Jen and Riley have been best friends since kindergarten. As adults, they remain as close as sisters, though their lives have taken different directions. Jen married young, and after years of trying, is finally pregnant. Riley pursued her childhood dream of becoming a television journalist and is poised to become one of the first Black female anchors of the top news channel in their hometown of Philadelphia.

But the deep bond they share is severely tested when Jen’s husband, a city police officer, is involved in the shooting of an unarmed Black teenager. Six months pregnant, Jen is in freefall as her future, her husband’s freedom, and her friendship with Riley are thrown into uncertainty. Covering this career-making story, Riley wrestles with the implications of this tragic incident for her Black community, her ambitions, and her relationship with her lifelong friend.

Like Tayari Jones’ An American Marriage and Jodi Picoult’s Small Great Things, We Are Not Like Them explores complex questions of race and how they pervade and shape our most intimate spaces in a deeply divided world. But at its heart, it’s a story of enduring friendship – a love that defies the odds even as it faces its most difficult challenges.
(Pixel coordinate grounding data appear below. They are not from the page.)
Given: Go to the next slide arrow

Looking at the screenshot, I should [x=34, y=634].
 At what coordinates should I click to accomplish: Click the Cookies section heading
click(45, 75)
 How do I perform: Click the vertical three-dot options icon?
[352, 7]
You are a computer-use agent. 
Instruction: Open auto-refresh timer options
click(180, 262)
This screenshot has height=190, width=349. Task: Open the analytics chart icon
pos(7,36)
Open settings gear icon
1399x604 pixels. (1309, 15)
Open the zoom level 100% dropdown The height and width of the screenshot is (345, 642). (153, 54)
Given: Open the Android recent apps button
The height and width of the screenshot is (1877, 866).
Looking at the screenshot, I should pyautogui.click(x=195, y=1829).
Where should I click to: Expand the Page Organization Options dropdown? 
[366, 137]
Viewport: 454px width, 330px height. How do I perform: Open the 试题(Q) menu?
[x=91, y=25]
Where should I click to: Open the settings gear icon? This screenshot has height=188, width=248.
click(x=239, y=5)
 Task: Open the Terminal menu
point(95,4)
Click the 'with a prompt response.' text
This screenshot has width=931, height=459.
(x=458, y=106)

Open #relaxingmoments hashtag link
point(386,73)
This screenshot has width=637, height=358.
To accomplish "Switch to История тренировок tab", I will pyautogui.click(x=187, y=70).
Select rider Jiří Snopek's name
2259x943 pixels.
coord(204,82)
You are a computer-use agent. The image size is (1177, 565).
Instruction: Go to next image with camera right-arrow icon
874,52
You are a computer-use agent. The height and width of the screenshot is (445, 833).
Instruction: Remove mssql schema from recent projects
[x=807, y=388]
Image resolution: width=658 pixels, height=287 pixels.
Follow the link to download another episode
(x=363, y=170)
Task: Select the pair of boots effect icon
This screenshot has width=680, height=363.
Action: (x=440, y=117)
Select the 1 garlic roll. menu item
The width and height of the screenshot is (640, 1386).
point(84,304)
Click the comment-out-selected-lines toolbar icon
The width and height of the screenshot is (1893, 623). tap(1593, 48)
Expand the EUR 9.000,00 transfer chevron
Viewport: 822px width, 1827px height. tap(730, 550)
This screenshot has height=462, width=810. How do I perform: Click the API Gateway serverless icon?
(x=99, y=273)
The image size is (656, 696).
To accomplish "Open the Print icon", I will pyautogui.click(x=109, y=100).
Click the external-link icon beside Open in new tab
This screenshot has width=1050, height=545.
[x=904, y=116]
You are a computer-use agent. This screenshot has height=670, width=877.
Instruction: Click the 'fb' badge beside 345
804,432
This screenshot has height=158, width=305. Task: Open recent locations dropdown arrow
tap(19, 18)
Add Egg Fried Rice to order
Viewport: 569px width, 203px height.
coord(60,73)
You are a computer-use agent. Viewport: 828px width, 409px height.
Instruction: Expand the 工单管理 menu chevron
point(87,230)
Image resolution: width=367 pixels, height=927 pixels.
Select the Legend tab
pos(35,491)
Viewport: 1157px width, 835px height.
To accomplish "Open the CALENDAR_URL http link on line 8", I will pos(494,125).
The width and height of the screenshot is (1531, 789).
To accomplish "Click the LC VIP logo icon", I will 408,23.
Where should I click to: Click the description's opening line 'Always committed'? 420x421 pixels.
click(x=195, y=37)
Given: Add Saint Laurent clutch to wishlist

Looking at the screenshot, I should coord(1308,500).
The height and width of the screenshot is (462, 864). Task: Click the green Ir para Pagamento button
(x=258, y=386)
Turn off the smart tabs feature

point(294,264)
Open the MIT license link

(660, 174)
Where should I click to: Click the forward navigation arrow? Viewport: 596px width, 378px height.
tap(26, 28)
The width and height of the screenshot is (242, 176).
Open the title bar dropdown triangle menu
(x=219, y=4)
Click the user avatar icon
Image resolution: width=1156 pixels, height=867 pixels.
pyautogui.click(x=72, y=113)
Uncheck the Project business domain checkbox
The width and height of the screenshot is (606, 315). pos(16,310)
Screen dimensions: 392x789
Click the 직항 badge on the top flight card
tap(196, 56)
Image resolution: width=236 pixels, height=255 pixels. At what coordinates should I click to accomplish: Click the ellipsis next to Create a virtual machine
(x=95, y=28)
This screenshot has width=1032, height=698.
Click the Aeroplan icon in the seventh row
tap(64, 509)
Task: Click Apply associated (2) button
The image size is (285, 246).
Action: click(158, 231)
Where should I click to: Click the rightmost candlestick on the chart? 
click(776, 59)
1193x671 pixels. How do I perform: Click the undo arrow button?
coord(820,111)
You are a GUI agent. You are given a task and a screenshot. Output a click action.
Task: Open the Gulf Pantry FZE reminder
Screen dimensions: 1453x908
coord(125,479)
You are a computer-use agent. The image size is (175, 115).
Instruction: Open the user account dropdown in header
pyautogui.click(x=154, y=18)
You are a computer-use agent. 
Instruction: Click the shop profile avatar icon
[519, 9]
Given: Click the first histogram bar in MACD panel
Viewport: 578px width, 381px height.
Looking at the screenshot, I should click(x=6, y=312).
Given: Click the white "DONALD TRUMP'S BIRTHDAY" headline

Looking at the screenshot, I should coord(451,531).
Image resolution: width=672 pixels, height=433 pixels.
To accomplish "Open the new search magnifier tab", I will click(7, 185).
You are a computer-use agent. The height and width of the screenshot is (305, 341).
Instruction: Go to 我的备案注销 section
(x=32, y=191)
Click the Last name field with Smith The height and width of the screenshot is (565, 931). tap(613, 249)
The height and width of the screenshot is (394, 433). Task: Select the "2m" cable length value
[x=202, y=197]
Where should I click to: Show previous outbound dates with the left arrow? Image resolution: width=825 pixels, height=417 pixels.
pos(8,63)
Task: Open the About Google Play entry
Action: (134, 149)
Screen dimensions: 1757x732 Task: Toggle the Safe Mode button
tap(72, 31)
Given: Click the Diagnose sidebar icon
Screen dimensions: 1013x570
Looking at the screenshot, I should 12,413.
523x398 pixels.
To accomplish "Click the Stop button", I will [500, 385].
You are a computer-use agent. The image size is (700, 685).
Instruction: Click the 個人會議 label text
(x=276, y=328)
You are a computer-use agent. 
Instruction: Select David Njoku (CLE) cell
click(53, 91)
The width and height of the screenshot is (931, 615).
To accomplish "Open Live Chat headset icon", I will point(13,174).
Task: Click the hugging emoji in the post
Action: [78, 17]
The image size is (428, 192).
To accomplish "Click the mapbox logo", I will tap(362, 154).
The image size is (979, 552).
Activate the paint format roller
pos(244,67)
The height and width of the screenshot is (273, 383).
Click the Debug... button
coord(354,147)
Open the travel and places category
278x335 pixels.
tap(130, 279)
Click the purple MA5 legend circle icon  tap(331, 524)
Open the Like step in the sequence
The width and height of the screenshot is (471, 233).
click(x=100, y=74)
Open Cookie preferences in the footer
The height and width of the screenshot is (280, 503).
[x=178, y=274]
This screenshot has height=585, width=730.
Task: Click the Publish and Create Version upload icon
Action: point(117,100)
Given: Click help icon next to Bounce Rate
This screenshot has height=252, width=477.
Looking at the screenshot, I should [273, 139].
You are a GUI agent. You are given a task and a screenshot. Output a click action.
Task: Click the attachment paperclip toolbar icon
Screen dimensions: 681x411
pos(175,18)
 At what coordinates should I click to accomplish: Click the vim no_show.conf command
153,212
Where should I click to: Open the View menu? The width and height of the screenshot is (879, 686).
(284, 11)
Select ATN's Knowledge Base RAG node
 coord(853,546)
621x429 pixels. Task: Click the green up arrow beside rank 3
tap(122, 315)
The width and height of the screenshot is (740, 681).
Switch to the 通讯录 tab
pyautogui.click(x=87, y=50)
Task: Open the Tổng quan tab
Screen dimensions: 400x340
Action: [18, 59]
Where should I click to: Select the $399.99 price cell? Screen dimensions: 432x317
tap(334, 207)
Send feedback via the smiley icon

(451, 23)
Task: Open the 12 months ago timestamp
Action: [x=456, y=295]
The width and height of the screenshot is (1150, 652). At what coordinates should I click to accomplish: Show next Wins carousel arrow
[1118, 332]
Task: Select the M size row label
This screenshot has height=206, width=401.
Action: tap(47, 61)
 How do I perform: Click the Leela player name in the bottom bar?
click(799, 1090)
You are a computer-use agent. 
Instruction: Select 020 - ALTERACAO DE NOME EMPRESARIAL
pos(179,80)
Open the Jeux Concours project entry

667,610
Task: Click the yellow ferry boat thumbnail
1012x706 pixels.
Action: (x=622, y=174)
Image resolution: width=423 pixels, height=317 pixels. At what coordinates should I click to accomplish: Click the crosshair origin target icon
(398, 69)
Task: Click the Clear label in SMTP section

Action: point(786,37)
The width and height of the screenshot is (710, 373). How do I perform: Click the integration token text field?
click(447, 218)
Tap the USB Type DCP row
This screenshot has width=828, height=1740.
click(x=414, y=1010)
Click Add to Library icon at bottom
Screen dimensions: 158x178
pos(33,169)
This was offered for audio review and after reading the description, I got excited and quickly accepted!



Julie Tieu sparkles in this debut romantic comedy, which is charmingly reminiscent of the TV show Kim’s Convenienceand Frankly in Love by David Yoon, about a young woman who feels caught in the life her parents have made for her until she falls in love and finds a way out of the donut trap.

Jasmine Tran has landed herself behind bars – maple bars that is. With no boyfriend or job prospects, Jasmine returns home to work at her parents’ donut shop. Jasmine quickly loses herself in a cyclical routine of donuts, Netflix, and sleep. She wants to break free from her daily grind, but when a hike in rent threatens the survival of their shop, her parents rely on her more than ever.

Help comes in the form of an old college crush, Alex Lai. Not only is he successful and easy on the eyes, to her parents’ delight, he’s also Chinese. He’s everything she should wish for, until a disastrous dinner reveals Alex isn’t as perfect as she thinks. Worse, he doesn’t think she’s perfect either.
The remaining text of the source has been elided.